Marginal value on Commodity Items

February 25th, 2010

If I gave you $40,000 to go buy a new car, you’d probably go away, scan the car yards and come back with a few options.

You can pretty much guarantee a certain level of safety standards, fuel economy and performance.

Unless you’re looking at Luxury Cars the car itself is a commodity.  You buy it for the brand; experience, status…

This is the exact play that firms are using once their product slips into the commodity category.

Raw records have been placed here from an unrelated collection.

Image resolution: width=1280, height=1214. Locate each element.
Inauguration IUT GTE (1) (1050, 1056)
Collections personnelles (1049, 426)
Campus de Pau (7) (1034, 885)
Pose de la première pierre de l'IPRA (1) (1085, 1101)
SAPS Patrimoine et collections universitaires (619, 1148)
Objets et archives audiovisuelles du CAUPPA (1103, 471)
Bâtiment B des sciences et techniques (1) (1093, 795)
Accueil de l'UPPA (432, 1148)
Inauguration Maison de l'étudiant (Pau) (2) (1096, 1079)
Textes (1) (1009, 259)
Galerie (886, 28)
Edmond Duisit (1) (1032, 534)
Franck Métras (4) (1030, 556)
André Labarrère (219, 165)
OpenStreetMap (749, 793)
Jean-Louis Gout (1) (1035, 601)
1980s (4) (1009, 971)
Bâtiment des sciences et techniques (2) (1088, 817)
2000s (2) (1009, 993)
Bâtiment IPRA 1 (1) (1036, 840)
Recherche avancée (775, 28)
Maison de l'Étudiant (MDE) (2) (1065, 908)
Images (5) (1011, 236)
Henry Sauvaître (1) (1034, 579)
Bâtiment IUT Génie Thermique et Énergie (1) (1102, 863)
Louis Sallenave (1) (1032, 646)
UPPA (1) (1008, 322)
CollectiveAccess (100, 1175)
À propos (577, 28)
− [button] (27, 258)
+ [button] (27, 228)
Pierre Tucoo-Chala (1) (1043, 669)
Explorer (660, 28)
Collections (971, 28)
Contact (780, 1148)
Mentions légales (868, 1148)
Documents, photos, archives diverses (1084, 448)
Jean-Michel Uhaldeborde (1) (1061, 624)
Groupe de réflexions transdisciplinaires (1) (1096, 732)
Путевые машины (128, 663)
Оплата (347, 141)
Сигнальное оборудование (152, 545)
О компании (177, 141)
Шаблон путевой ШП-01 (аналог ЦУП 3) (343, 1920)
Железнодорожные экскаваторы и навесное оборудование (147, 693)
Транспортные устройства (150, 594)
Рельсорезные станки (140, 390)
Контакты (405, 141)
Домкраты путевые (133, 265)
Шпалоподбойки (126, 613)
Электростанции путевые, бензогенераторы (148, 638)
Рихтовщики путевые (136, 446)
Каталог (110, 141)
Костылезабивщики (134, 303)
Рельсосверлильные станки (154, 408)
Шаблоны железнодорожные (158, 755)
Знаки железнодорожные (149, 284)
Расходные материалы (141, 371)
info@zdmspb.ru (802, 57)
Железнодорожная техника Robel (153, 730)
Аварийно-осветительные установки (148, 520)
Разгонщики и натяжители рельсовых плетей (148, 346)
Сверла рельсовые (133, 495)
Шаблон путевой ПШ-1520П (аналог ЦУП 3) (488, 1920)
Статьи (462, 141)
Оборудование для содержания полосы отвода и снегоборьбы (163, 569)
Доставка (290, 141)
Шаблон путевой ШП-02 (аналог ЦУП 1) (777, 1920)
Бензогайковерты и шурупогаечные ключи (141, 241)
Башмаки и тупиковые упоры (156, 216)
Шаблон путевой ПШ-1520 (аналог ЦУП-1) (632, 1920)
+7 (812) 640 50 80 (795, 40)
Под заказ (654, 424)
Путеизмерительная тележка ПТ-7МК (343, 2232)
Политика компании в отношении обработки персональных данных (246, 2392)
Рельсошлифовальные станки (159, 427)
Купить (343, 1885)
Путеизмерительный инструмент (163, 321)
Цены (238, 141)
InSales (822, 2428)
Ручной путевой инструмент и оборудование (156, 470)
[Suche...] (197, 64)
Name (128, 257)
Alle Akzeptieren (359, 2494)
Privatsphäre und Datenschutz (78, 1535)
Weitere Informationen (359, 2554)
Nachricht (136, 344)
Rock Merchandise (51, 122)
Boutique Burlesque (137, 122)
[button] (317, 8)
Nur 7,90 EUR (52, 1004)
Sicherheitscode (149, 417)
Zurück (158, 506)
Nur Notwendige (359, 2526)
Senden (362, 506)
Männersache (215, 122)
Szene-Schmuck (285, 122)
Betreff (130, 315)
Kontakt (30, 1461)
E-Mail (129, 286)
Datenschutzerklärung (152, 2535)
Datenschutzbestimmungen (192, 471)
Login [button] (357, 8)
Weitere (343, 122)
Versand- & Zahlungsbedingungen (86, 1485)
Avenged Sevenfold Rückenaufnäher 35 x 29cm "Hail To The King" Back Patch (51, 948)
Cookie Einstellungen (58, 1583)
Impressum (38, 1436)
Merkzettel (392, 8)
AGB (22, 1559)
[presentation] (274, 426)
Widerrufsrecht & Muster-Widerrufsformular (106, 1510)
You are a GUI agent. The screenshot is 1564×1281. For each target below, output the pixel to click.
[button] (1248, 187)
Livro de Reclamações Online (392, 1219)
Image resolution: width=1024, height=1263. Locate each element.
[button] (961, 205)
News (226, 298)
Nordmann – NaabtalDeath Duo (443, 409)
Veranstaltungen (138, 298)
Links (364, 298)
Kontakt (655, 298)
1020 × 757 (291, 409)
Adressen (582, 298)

You see when everything else is the same firms need to focus on the marginal value, the base value is assumed (safety, fuel economy, performance) – but what is the secret sauce? It may seem trivial but it’s the little things which can swing consumer preference.

You need to focus on that marginal value and stretch it, reposition it, make it meaningful to your consumer base.

Clearly the experience is a start, is being your customer a real experience worth sharing?